Since last year, officials in New York shortened state tests by cutting the number of questions in both math and reading with promises of further reductions next year; removed time limits for students; had 156 state teachers review the tests; and directed that the results will not be used in teacher evaluations until the 2019-2020 school year.
And yet, these concessions — some reasonable, some not — did nothing to appease the opt-out chorus. This year, the New York State United Teachers union is pushing for legislation to totally ban test scores from being used to evaluate teachers, ever. And that, of course, is what the whole enterprise is really about.
It's become clear that New York's opt-out movement is not meant to protect students from over-testing, but is rather a move by teachers unions and far-left policy leaders to completely abolish any serious accountability within student assessments.
This flies in the face of what many education reformers — both Republicans and Democrats — have agreed on for decades: that standardized testing is essential to evaluate the performance of students across districts, states, and countries with the purpose giving parents and teachers an accurate picture of their child's performance.

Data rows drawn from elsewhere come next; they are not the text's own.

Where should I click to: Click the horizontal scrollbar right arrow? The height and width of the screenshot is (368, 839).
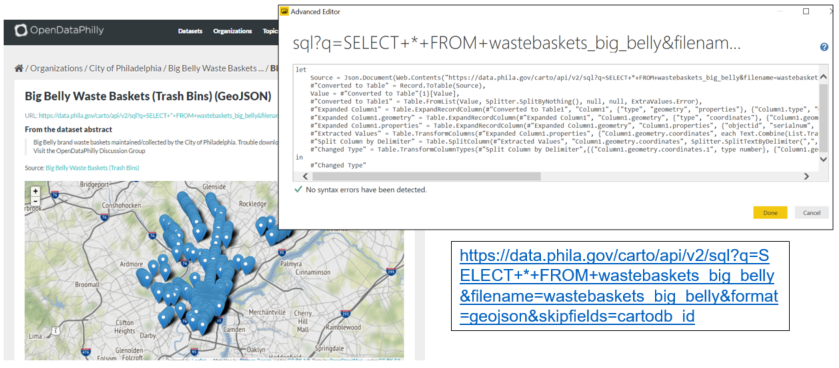pos(807,176)
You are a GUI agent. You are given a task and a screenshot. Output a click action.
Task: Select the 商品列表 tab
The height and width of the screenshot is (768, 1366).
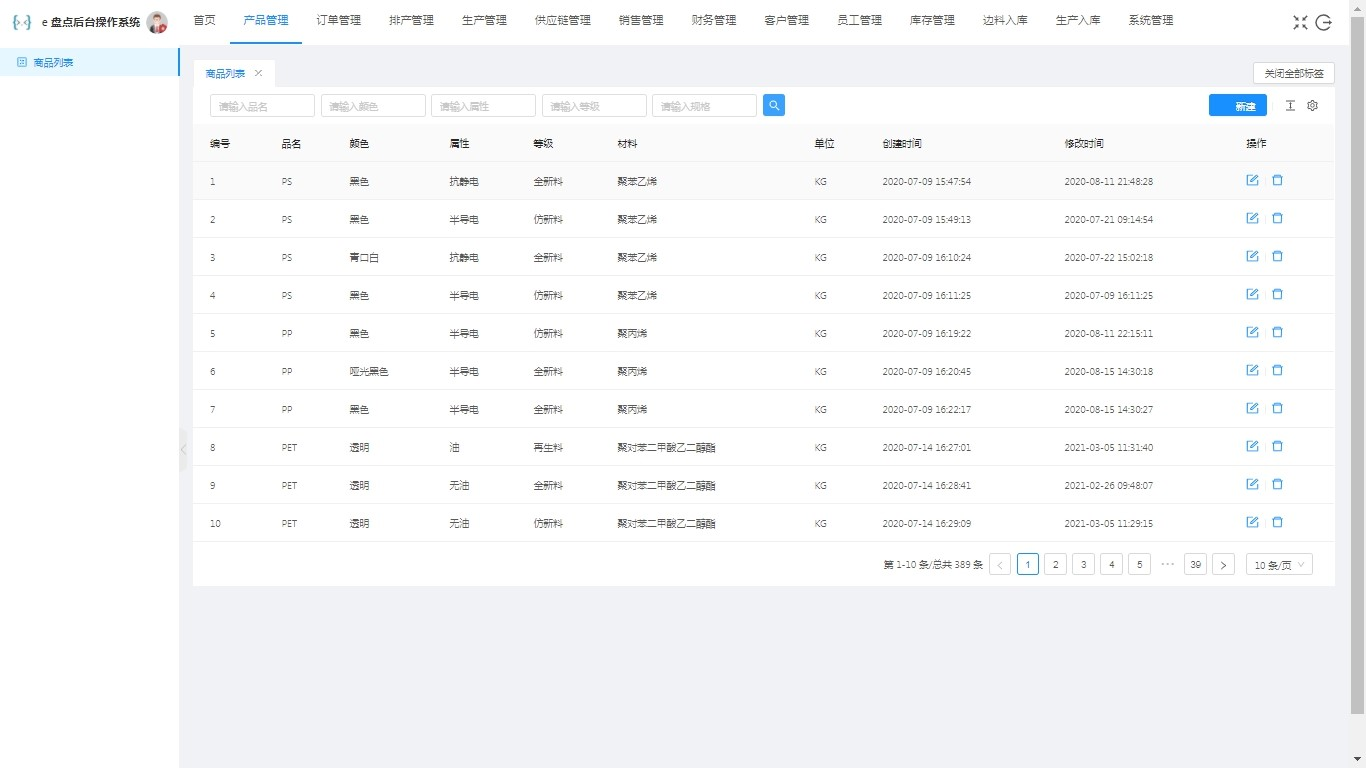226,73

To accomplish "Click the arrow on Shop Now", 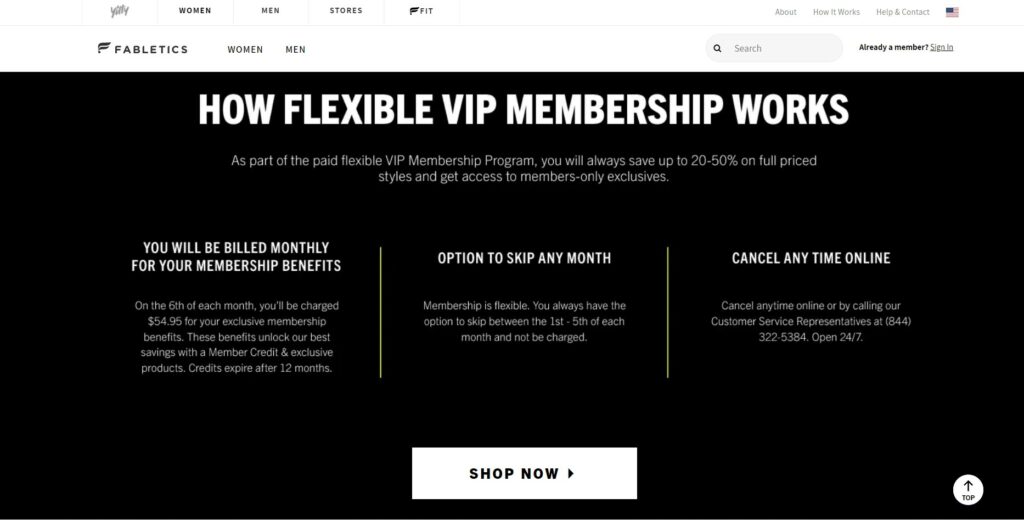I will coord(571,474).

Only by comparing state test results to the National Assessment of Educational Progress — a good, rigorous, demanding exam that is considered the gold standard in testing — did it become apparent many states had dumbed down their standards and tests. An “honesty gap” emerged, in which student performance on state tests far exceeded their actual knowledge and ability as indicated by NAEP exams.
In 2010, New York’s own deputy education commissioner admitted, “It actually seems that the problem of this gap — what we call proficient and what NAEP calls proficient — has been getting worse.”
That year, New York adopted new, stronger education standards and exams aligned to the Common Core. Today, New York has closed the “honesty gap” and boasts proficiency requirements that are more rigorous than NAEP. This means that New York realized it had a problem and courageously chose to address it. The current state tests are giving students an accurate portrayal of whether or not they are college and career ready. They should not be trashed.
High-quality tests are in the best interest of children and can be administered without over-testing. Opting out risks undoing the important gains New York has made over the past few years. Parents should resist the call of the teachers’ unions to abandon the tests.
Across the country, other states will be watching New York closely. It’s important New York get it right.